Rag-based-api-task / src /llm_handler.py
sairika's picture
Create llm_handler.py
e5ef013 verified
import os
from typing import List, Dict, Any, Optional
import torch
from transformers import (
AutoTokenizer,
AutoModelForSeq2SeqLM,
pipeline,
T5ForConditionalGeneration,
T5Tokenizer
)
from config import Config
class LLMHandler:
"""Handle LLM operations for answer generation"""
def __init__(self, config: Config = None):
self.config = config or Config()
self.model = None
self.tokenizer = None
self.pipeline = None
# Set device
self.device = "cuda" if torch.cuda.is_available() and self.config.USE_GPU else "cpu"
print(f"🔧 Using device: {self.device}")
# Load model
self._load_model()
def _load_model(self):
"""Load the LLM model and tokenizer"""
try:
print(f"🤖 Loading model: {self.config.LLM_MODEL}")
# Load tokenizer
self.tokenizer = AutoTokenizer.from_pretrained(
self.config.LLM_MODEL,
cache_dir=self.config.HF_CACHE_DIR
)
# Load model
if "flan-t5" in self.config.LLM_MODEL.lower():
# T5 models
self.model = T5ForConditionalGeneration.from_pretrained(
self.config.LLM_MODEL,
cache_dir=self.config.HF_CACHE_DIR,
torch_dtype=torch.float16 if self.device == "cuda" else torch.float32,
device_map="auto" if self.device == "cuda" else None
)
else:
# Generic sequence-to-sequence models
self.model = AutoModelForSeq2SeqLM.from_pretrained(
self.config.LLM_MODEL,
cache_dir=self.config.HF_CACHE_DIR,
torch_dtype=torch.float16 if self.device == "cuda" else torch.float32
)
# Move model to device if not using device_map
if self.device == "cpu" or "device_map" not in self.model.config.__dict__:
self.model.to(self.device)
# Create pipeline
self.pipeline = pipeline(
"text2text-generation",
model=self.model,
tokenizer=self.tokenizer,
device=0 if self.device == "cuda" else -1,
torch_dtype=torch.float16 if self.device == "cuda" else torch.float32
)
print("✅ LLM model loaded successfully")
except Exception as e:
print(f"❌ Error loading model: {e}")
# Fallback to a simpler model
self._load_fallback_model()
def _load_fallback_model(self):
"""Load a fallback model if primary model fails"""
try:
print("🔄 Loading fallback model: google/flan-t5-small")

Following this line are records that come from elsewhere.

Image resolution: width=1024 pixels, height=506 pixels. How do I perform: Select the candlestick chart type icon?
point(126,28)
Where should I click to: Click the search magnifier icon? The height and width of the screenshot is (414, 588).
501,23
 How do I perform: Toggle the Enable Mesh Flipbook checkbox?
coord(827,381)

self.tokenizer = T5Tokenizer.from_pretrained(
"google/flan-t5-small",
cache_dir=self.config.HF_CACHE_DIR
)
self.model = T5ForConditionalGeneration.from_pretrained(
"google/flan-t5-small",
cache_dir=self.config.HF_CACHE_DIR
)
self.model.to(self.device)
self.pipeline = pipeline(
"text2text-generation",
model=self.model,
tokenizer=self.tokenizer,
device=0 if self.device == "cuda" else -1
)
print("✅ Fallback model loaded successfully")
except Exception as e:
print(f"❌ Fallback model also failed: {e}")
raise
def generate_answer(self, question: str, context: List[str], max_length: int = 200) -> str:
"""Generate answer based on question and context"""
try:
if not context:
return "I don't have enough context to answer this question."
# Prepare context (use top 3 most relevant chunks)

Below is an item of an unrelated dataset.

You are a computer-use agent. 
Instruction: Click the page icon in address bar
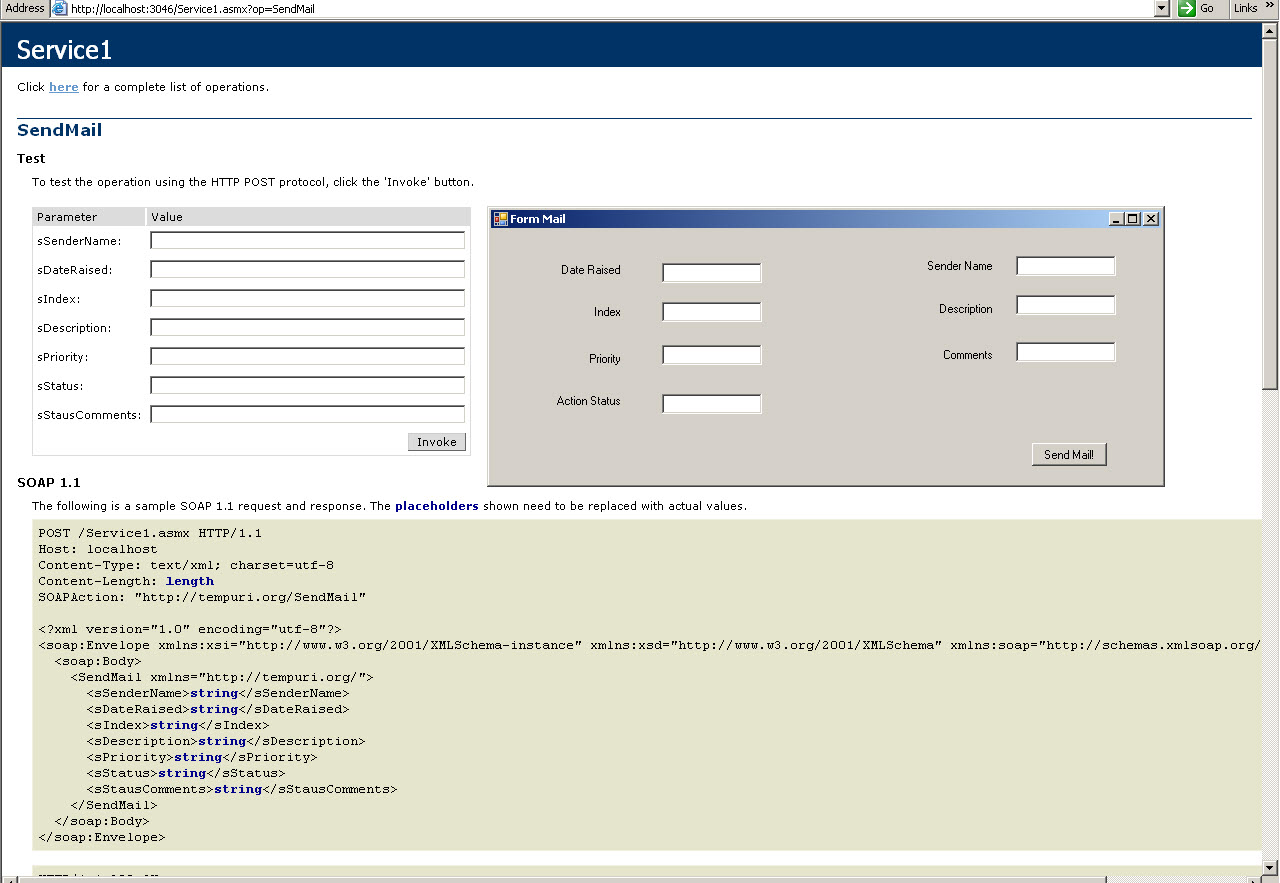pos(60,8)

context_text = "\n\n".join(context[:3])
# Construct prompt
prompt = self._construct_prompt(question, context_text)
# Generate answer
response = self.pipeline(
prompt,
max_length=max_length,
min_length=20,
temperature=0.7,
do_sample=True,
top_p=0.9,
repetition_penalty=1.2,
num_return_sequences=1,
pad_token_id=self.tokenizer.eos_token_id
)
# Extract and clean answer
answer = response[0]['generated_text']
answer = self._clean_answer(answer, prompt)
return answer
except Exception as e:
print(f"❌ Error generating answer: {e}")
return f"I apologize, but I encountered an error while generating the answer: {str(e)}"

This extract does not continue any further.